In its fledgling years, the community of Gosport, Owen County, sitting on a bluff above White River, served as a flatboating port. It was named for Ephraim Goss an early settler whose land bumped into the line of an 1809 Indian treaty which created the then northern border of what would become Indiana in l8l6. William Henry Harrison negotiated with the people of the Delaware, Miami, Eel River, and Potawatomi for 29,719,530 acres.
Women of the Gosport Fortnightly Club, organized in 1904, began the Ten O’Clock Line Treaty Museum and have sponsored it for more than half a century. Opening for the 2023 season on April l4, the museum is housed in a former church and contains Gosport and surrounding environs memorabilia and an extensive genealogy collection. Gosport is the only town located on the treaty line.

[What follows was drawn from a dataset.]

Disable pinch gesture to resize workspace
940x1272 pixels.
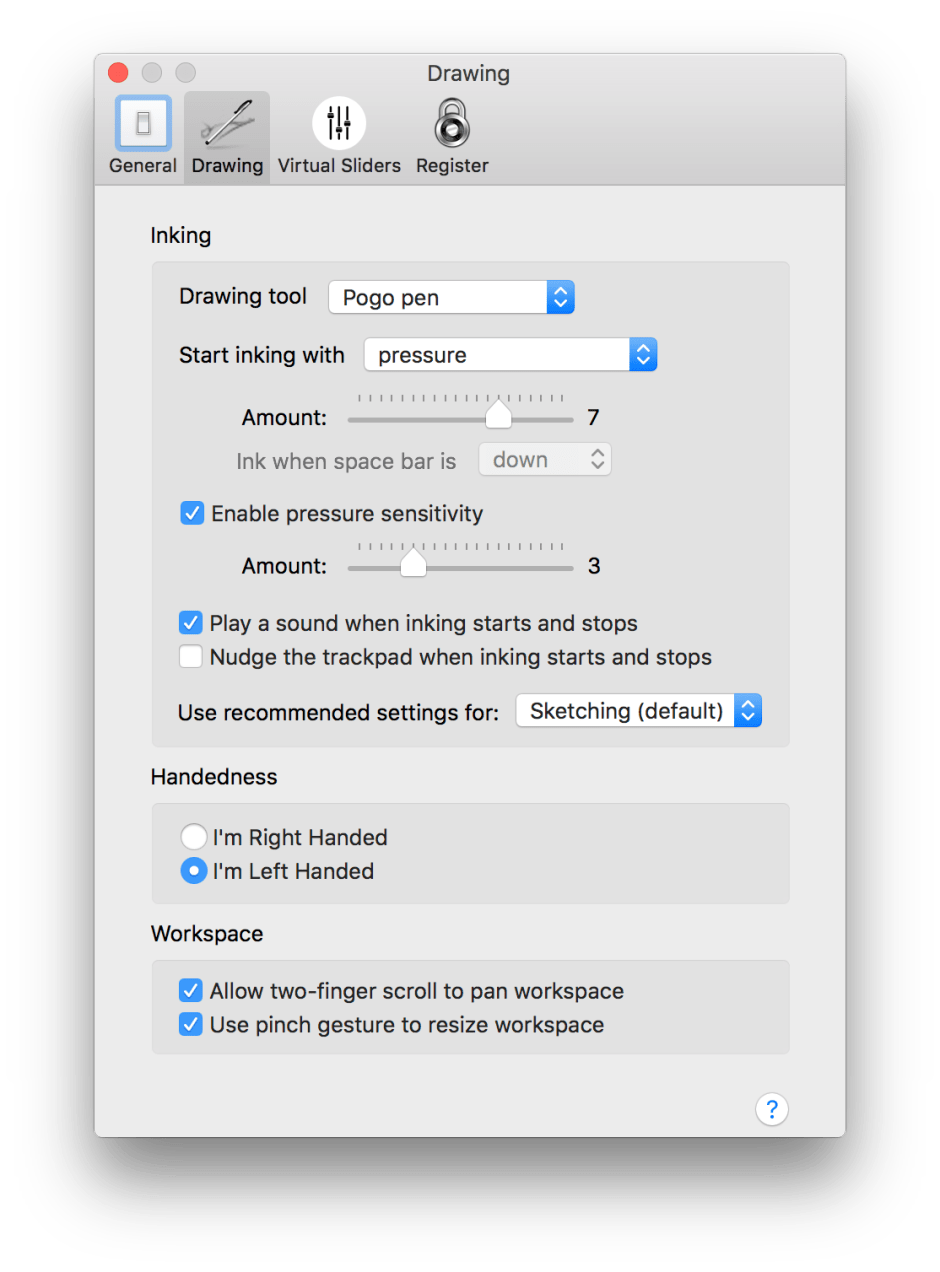click(191, 1025)
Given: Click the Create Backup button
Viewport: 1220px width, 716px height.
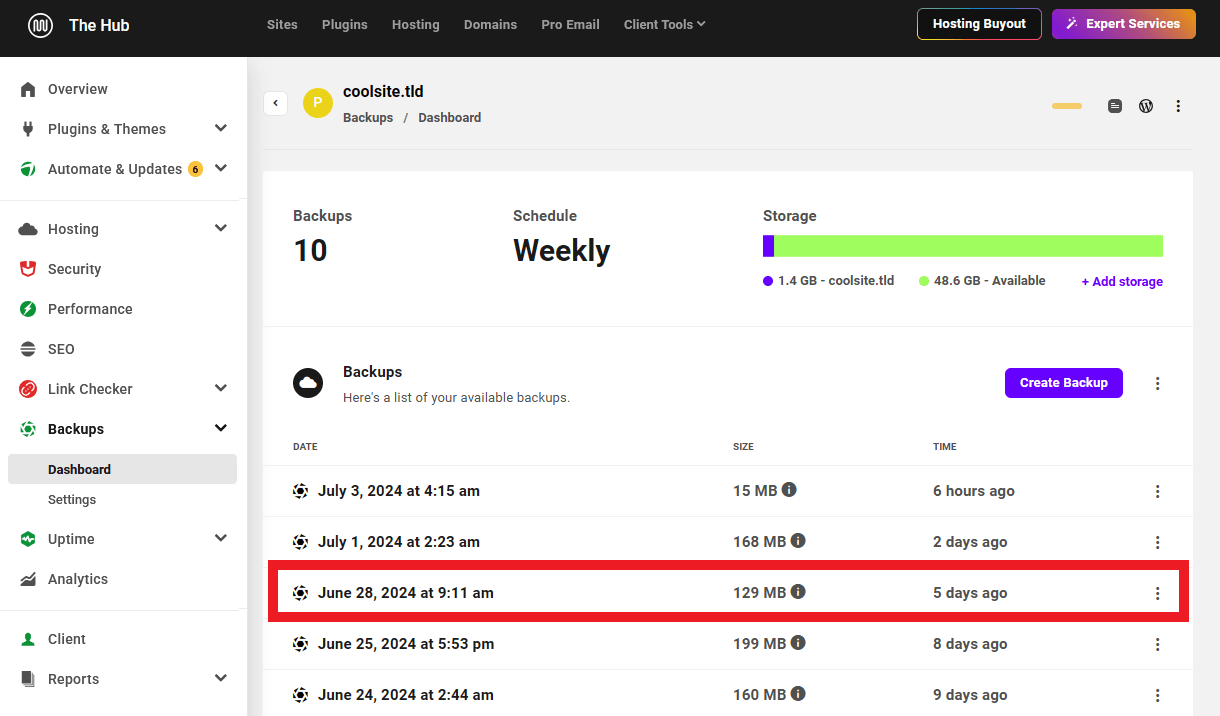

This year the museum will shine some light on T. C. Steele whose great-grandfather, Ninian Steele, a Revolutionary War veteran, bought 160 acres on April 21, 1817, and whose grandfather James bought the same amount the following May. T. C. Steele was indeed born on family land.
The Steeles migrated from Washington county where they had experienced an Indian attack in 1812 at the same time as the infamous Pigeon Roost massacre in southern Indiana.
Steele’s father Samuel provided a needed service to the area as a harness. and saddle maker before moving his family to Waveland. While one biographer believed all the Steele relatives had moved on from Owen County, there are many there who can proudly claim kinship with the Hoosier artist.
The museum at 19 N. 4th Street in Gosport is open Fridays from 9 a.m. to 4 p.m. and Saturdays from 9 a.m. to 1:00 p.m.